On Golden Pondering
(By Miranda Skye)
I have thought a lot about the evolution and psychology of aging as a TG and how it affects me. Being so deep in denial and deep in the closet my whole life I had had no information of any kind about my options. I knew I wasn’t gay but I definitely knew I wasn’t normal.
I have never “binged and purged” my closet …. I just held the line so tightly that I refused to fall off. I kept to dangerous testosterone filled activities but as the years progressed it finally all came to a head.
The first time after a full make-over the feeling was so intoxicating I “knew” things would never be the same. But being a perfectionist has given me doubts about whether I am just “stuck” on perfecting my feminine persona or is my brain really “wired” as a woman. The thing I know for sure is that I am miserable if I don’t “self talk” my way each day into a Buddhist style of acceptance.
If I were ever to separate from my wife and young child (cannot imagine ever abandoning my young daughter) ….. the thought of just crossdressing occasionally and living off the “high” seems unacceptable to me. Maybe it’s part of my “control issues” but I abhor drugs and even being a slave to that adrenaline does not sit well. On the other hand I can totally imagine transitioning and becoming a woman but could never take the “drugs” involved, though I would love to have some hair removal and very minor plastic surgery someday.

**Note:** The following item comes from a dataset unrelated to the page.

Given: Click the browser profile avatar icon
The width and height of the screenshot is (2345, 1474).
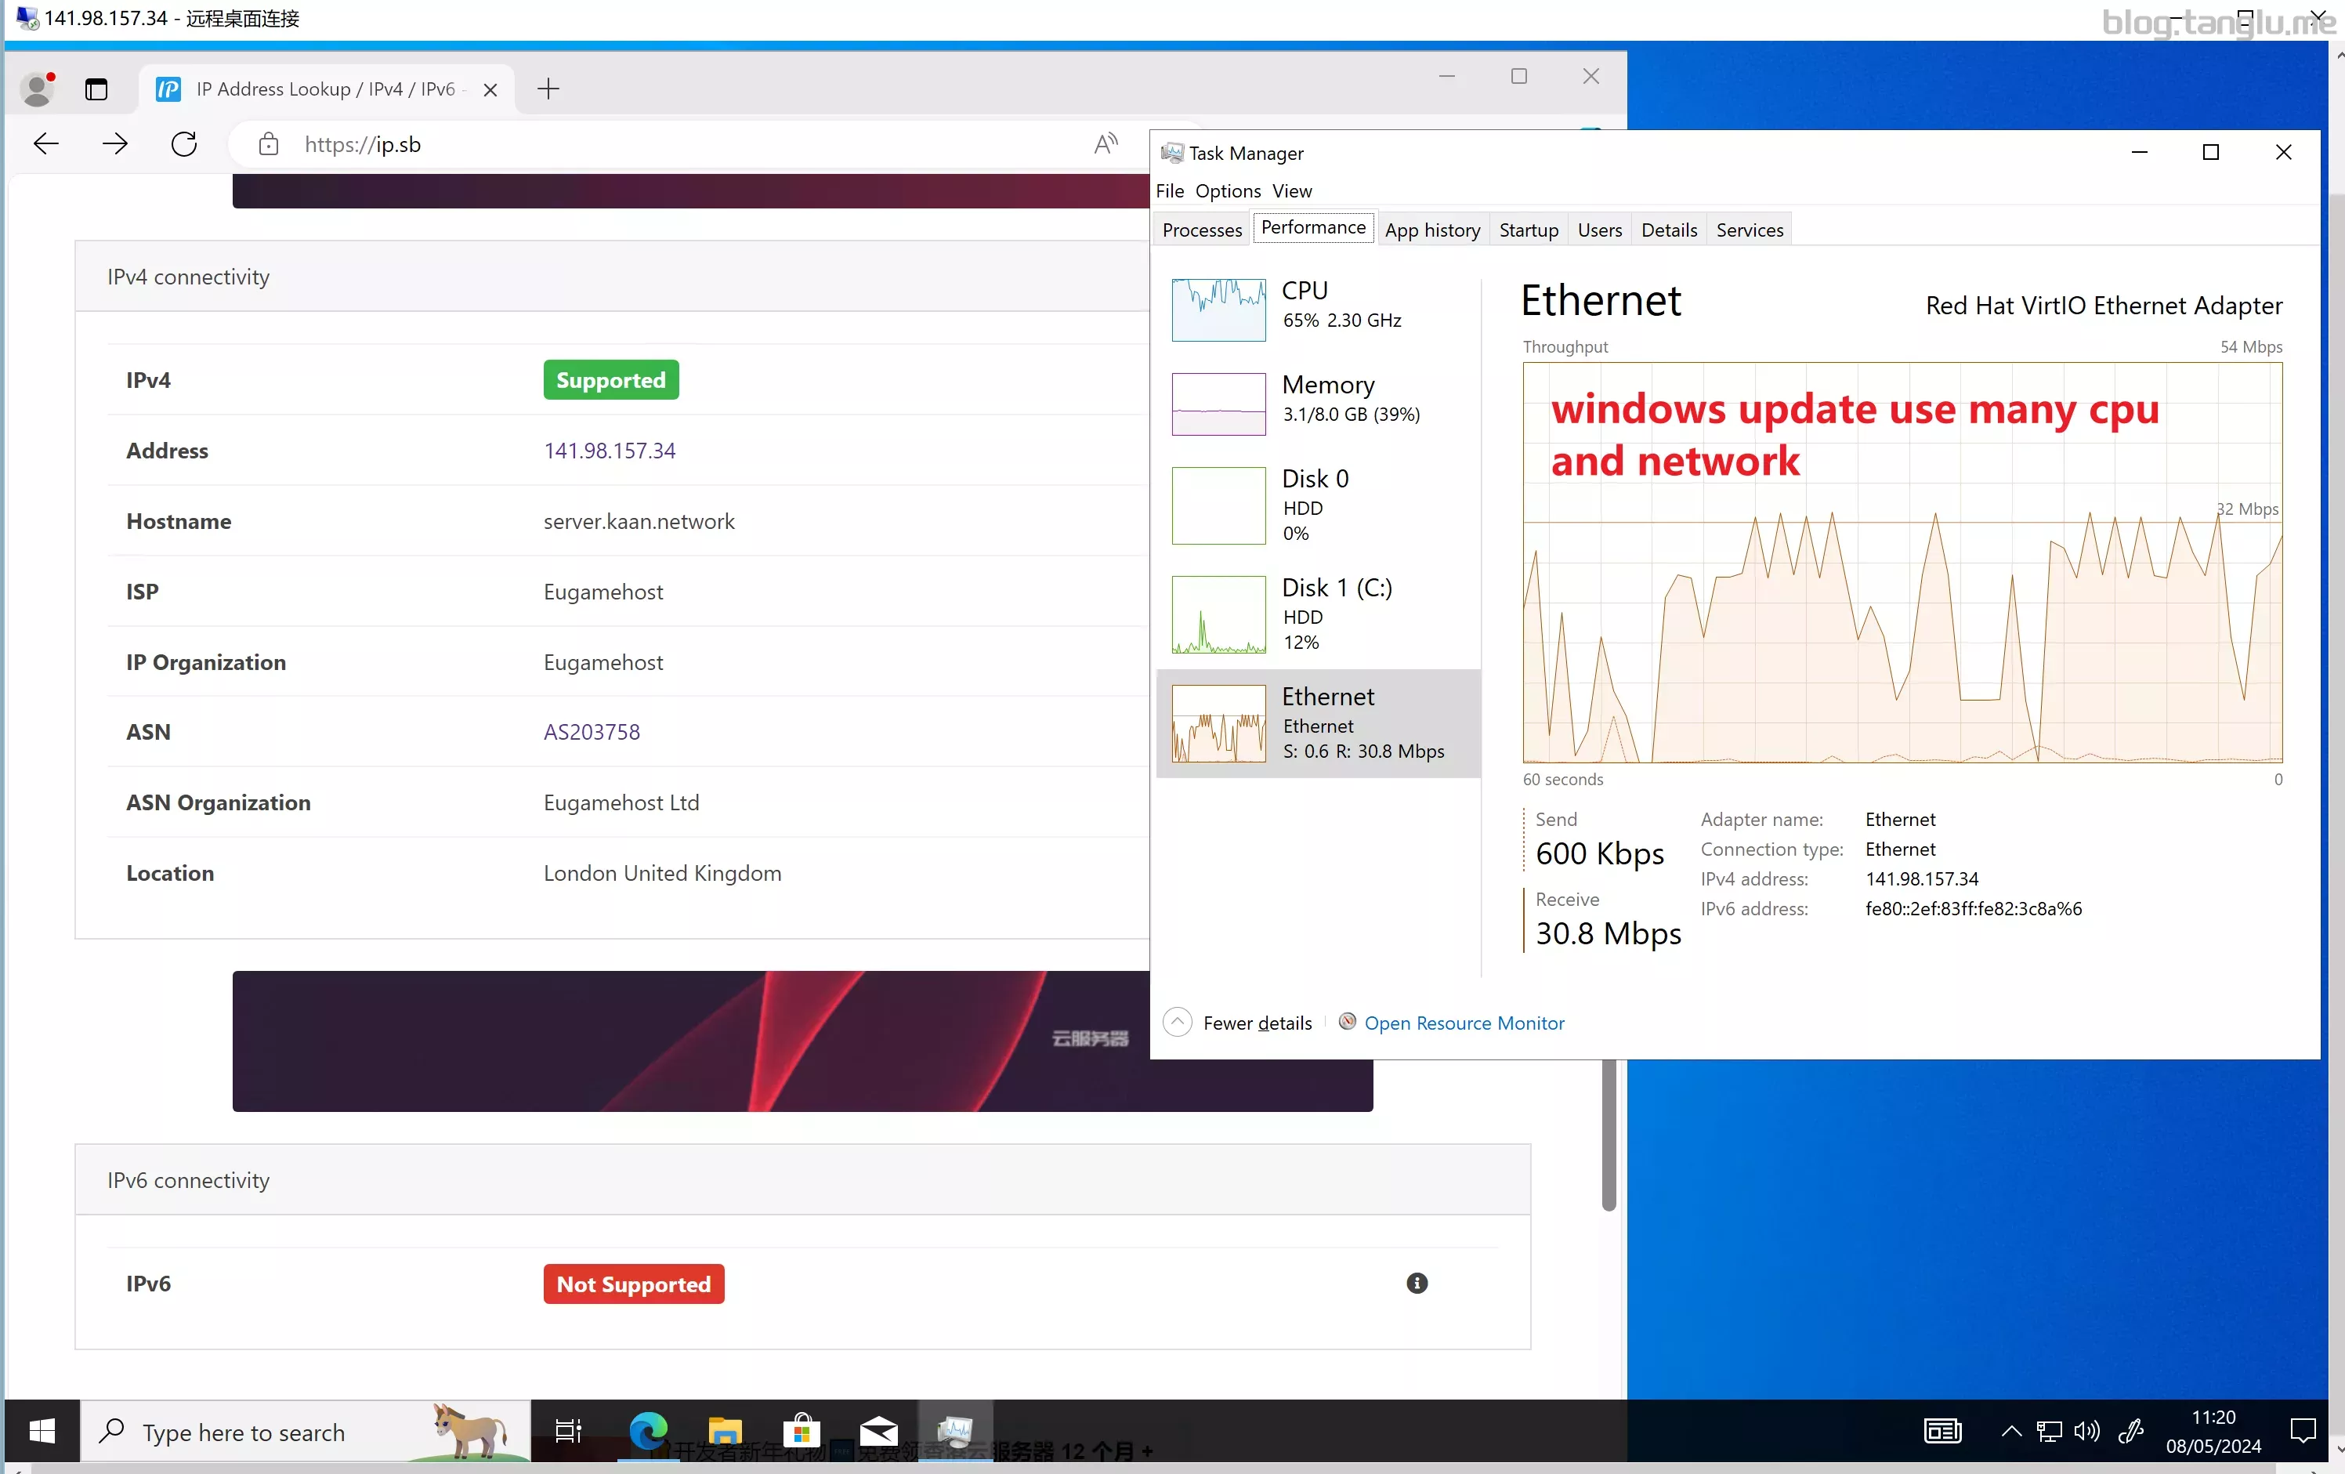Looking at the screenshot, I should (x=38, y=90).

These “control issues” of mine may just be another small part of the equation. Having recently lost my career, social position and all of my wealth including control of our household …. Is this just another overcompensation? It may be part of it. Controlling my body may be a solution to my lack of control much in the same as a young girl turns to anorexia. I feel it’s all very complicated and interconnected though I am guessing there is little that is unique about my situation.
Has anybody ever read Miss Fiorella’s essay on “So you want to be a T-girl”? I felt totally exhausted and beat up (it IS long) after reading it and somewhat depressed. It is bold in-your-face subjective honesty and somewhat shocking. Here’s the link:
Miss Fiorella TS Essay
I am fast losing interest in the internet and a “virtual” female existence. I almost never get to dress, my wife hates it and I stopped shaving my body almost a year ago just to make home life bearable. I suspect I am utterly out of balance and I tend to shore it up by remaining a friend and good listener to other girls and live vicariously through them.
Well .... I just started writing and this is what came out. It does feel good though just to get this down and published as convoluted as these thoughts may be.